Many of the students
trained by Williston, McClung, and Martin went on to build distinguished
careers in vertebrate paleontology. One of these students, Barnum Brown, spent
roughly half a century building a world-renowned display of Cretaceous
dinosaurs for the American Museum of Natural History in New York. Brown
probably collected more dinosaurs than did any other person in history. He
collected his first dinosaur on a field trip with Williston in 1895. It was the
Triceratops skull still displayed on the third floor of the KU Museum of
Natural History.
Claude Hibbard, a KU
student from 1926 to 1934, was curator of fossil vertebrates at the museum
from 1935 until 1946. Hibbard's research focused on the vertebrate communities
of southwest Kansas and northwest Oklahoma.

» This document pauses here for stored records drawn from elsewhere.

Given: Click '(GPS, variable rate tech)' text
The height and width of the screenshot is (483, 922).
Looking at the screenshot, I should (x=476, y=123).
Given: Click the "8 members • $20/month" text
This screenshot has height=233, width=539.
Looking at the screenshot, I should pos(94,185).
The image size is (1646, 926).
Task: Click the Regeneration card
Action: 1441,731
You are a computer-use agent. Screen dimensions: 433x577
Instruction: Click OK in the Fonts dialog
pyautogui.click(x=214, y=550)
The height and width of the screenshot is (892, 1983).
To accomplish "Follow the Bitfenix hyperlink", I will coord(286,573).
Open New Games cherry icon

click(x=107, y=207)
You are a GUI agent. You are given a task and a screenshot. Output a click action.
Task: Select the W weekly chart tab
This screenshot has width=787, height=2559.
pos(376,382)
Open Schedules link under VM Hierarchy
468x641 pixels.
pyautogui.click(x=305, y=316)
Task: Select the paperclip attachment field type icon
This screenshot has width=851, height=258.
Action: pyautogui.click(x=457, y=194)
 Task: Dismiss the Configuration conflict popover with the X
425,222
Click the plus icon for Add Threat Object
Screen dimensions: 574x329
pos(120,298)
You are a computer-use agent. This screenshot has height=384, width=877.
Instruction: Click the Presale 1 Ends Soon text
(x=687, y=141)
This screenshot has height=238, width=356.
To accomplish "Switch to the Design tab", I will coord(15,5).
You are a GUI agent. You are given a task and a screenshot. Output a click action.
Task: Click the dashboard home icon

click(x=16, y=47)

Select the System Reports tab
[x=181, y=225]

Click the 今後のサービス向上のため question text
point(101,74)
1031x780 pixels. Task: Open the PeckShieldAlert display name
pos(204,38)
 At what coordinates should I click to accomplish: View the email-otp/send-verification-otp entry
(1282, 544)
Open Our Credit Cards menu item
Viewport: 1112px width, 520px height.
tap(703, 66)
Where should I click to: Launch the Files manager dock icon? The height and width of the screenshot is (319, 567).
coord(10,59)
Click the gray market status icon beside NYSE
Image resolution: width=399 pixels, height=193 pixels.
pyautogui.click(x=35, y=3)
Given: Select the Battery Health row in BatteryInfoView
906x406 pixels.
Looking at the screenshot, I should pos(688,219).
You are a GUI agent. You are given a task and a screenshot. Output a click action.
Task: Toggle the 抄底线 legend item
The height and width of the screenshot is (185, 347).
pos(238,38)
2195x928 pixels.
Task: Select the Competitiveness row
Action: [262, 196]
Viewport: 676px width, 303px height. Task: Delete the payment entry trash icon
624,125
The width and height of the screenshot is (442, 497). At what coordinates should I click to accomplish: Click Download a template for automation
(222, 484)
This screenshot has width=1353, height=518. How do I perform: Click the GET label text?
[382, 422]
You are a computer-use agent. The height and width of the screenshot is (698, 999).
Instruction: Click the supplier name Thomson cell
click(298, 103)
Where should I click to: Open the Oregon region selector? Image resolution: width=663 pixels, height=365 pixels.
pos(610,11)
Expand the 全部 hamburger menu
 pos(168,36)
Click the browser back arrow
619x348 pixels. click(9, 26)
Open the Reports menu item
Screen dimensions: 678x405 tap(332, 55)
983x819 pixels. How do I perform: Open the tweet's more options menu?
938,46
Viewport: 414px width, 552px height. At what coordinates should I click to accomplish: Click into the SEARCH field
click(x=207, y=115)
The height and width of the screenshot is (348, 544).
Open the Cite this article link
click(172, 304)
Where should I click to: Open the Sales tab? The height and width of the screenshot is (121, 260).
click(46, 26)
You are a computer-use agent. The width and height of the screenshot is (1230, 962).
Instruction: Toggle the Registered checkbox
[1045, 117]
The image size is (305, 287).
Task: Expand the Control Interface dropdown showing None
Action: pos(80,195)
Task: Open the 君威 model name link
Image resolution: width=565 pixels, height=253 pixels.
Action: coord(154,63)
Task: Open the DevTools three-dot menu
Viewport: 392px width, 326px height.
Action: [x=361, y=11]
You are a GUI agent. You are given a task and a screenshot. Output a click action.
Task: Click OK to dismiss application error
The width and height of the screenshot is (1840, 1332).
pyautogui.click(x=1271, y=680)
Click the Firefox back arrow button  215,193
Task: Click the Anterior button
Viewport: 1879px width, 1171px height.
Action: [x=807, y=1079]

He developed, or at least
perfected, a technique for collecting fossils of small mammals by washing
sediment in screens. This technique, now widely used, allowed scientists to
obtain specimens that provide a more detailed record of whole communities of
fossil animals.
Hibbard and other curators-among them H. H. Lane, P P Vaughn, T. E. Eaton, W. A. Clemens, and C. C. Black-continued the tradition of collecting, research, and teaching begun by Snow and Williston. Today museum curators H. P. Schultze and L. D. Martin are responsible for this work in collaboration with their colleagues O. M. Bonner, paleontologist, and Desui Miao, collection manager. KU graduates R. W. Wilson, M. Green, and J. D. Chorn are resident associates in the division. A collection of fossil birds in the museum's ornithology division and comparative collections of Recent vertebrates in this and other museum divisions provide a rich resource for research on fossil and Recent vertebrates. This resource is internationally recognized.